Assessing the importance of the car in modern literature, Allen Samuels mentions the few writers, mostly from the Right (Marinetti and Céline, for instance), who embrace the car as an expression of antihuman excess. But for the majority of writers, the car is the concrete image of the dehumanised, the alienated, the restless, the erosion of the rural – in short, the evils of the modern. Given their animosity to the car, it’s not surprising that such writers delight in having it crash. As image, symbol and plot device, the car smash soon becomes indispensable, from The Wind in the Willows to J.G. Ballard’s Crash. The moment of deep silence after a collision is most powerfully caught on film, but Ilya Ehrenberg recorded it as early as 1929, in a short story called ‘The Birth of the Automobile’: ‘the linnets warbled and the lavender was sweet and fragrant. Car No. 180-74 – iron splinters, glass shards, a lump of warm flesh – lay unstirring beneath the solemn midday sun.’

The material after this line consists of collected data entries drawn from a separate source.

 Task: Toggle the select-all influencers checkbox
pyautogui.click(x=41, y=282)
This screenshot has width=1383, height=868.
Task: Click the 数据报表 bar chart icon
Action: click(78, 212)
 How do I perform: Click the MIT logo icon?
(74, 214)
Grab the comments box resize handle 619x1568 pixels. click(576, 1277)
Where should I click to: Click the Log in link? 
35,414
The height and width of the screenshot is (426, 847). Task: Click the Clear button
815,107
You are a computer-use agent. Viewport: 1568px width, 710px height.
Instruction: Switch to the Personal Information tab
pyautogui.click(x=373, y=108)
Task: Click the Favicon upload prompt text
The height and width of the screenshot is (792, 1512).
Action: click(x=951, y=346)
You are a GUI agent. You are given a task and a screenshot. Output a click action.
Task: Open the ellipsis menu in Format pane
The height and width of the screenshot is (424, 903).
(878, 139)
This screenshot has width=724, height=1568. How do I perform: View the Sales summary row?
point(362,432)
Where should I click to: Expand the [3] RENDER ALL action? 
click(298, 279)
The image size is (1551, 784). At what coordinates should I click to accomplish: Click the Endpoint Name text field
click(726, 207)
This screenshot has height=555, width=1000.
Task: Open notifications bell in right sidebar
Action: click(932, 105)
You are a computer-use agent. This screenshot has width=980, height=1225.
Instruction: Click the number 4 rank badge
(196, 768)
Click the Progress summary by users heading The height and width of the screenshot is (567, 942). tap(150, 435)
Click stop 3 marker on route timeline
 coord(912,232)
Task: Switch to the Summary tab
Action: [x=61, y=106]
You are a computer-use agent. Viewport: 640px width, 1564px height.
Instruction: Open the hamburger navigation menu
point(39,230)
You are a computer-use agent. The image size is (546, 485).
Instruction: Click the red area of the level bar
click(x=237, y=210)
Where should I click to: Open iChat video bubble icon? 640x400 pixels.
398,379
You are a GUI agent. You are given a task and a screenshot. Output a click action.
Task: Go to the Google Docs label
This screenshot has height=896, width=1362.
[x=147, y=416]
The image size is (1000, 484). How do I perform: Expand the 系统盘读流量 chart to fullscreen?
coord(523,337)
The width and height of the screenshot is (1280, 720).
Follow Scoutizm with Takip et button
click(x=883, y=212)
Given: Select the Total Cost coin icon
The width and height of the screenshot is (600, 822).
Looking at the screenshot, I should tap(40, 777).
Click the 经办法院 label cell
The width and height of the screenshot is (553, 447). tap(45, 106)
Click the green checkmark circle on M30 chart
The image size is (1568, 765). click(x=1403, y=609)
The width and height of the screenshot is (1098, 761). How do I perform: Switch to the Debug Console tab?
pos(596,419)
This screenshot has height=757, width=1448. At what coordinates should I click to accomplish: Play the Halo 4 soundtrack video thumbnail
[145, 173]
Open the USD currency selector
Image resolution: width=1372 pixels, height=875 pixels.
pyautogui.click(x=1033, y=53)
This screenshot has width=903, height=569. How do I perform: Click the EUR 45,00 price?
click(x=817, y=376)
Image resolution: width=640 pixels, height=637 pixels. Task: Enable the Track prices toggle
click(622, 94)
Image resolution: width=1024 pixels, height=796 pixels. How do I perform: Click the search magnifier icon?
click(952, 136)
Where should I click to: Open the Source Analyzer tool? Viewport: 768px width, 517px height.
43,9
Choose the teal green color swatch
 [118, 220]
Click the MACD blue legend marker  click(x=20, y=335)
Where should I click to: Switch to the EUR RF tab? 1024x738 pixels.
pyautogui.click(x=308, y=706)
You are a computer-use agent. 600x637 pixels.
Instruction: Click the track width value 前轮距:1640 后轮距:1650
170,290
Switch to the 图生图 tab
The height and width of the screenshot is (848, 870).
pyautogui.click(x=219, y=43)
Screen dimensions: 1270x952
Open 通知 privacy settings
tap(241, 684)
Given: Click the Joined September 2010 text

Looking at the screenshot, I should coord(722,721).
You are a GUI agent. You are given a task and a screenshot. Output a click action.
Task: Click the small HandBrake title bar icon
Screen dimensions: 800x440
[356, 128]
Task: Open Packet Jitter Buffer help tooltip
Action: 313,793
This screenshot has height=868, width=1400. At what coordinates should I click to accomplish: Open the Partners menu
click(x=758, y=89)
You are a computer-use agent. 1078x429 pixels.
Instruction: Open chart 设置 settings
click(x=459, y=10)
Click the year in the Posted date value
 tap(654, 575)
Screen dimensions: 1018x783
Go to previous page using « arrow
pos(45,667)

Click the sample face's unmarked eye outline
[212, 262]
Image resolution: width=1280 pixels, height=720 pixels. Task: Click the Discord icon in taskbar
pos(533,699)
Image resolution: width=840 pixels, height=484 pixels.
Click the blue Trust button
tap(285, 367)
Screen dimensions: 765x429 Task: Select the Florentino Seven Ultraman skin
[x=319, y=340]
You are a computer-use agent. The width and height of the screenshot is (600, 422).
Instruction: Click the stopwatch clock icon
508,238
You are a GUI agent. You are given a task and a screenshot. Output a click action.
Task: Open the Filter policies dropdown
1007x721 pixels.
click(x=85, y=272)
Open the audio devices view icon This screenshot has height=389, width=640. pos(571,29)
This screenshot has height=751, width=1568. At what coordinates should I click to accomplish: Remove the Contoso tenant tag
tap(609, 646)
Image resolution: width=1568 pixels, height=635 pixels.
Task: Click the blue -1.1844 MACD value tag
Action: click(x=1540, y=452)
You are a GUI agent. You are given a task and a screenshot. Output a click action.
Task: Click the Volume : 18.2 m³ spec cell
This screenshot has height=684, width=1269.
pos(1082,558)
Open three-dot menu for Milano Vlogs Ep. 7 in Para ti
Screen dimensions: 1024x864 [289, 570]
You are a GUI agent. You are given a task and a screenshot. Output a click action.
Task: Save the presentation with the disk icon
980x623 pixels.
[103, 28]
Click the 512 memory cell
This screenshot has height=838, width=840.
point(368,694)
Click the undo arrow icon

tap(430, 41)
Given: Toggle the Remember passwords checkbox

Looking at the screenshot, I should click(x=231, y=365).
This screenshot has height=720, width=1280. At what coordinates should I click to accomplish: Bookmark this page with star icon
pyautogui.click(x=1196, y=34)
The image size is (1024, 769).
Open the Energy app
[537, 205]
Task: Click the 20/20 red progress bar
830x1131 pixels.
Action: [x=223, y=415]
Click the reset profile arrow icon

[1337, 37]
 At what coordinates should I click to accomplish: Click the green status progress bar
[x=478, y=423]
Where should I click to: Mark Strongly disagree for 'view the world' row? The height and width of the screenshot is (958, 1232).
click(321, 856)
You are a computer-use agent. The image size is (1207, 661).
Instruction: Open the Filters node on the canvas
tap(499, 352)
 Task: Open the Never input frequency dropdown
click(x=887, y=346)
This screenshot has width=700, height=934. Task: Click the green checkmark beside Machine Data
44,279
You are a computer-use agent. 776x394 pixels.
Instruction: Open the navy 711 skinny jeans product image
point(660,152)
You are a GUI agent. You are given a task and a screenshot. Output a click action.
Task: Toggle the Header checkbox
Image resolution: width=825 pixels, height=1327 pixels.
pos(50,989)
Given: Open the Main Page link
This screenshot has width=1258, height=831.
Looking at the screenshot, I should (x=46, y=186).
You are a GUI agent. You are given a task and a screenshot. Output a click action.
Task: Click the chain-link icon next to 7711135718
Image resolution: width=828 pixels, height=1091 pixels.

Kenneth Grahame’s Toad (who survives eight crashes) is a pioneer in another respect: if Samuels is right, he began the long association of cars with sex. In one passage, Toad, fantasising about driving, bends forward over a mock car, ‘making uncouth and ghastly noises, till the climax was reached, when . . . he would lie prostrate . . . apparently completely satisfied for the moment’. Are cars really so sexually alluring? Patrick Keiller suggests a connection between conventional car design (engine at the front driving the rear wheels) and traditional masculinity or heterosexuality, on the one hand, and unconventional design and unconventional sexuality, on the other. Let’s leave to one side his demonstrably false assertion that the conventional design makes for bad handling (on the contrary, it makes for safe and predictable handling). The point is that nothing invites third-rate sex-psychology so much as cars. The most prescient part of Grahame’s passage about Toad is the description of his falling back, ‘apparently completely satisfied for the moment’. Cars may not be sexual surrogates, but they share with sex an inbuilt transience of satisfaction which is only a short step away from displeasure. For all the hype, cars seem much more the source of restless dissatisfaction than of pleasure. Owners of exotic and expensive models rarely keep them long: they tire of them, change them. The car is just one of many ‘desirable’ objects which disappoint desire even as they ensnare and incite it; not the end of dissatisfaction, but its vehicle.

Likewise, maybe travel doesn’t annul disappointment so much as suspend it, giving new meaning to the old saying that it’s better to travel than to arrive. In this volume, Patrick Field quotes George Jones: ‘All my life I’ve been running from something. If only I knew what it was I’d know which direction to go.’ The most eloquent expression of this idea is in David Wojnarowicz’s Close to the Knives (1991): ‘Transition is always a relief. Destination means death to me. If I could figure out a way to remain forever in transition . . . I could remain in a state of perpetual freedom . . . I want to keep breathing and moving until I arrive at a place where motion and strength and relief intersect.’ Wojnarowicz’s meditations on mortality and driving, his evocations of sky, land and cityscapes from within the car and in relation to it, are unequalled. He died in 1992, aged 37. For Wojnarowicz, as for the young of my generation, the car wasn’t a surrogate for sex. It was, however, somewhere to have it, and instrumental in getting it.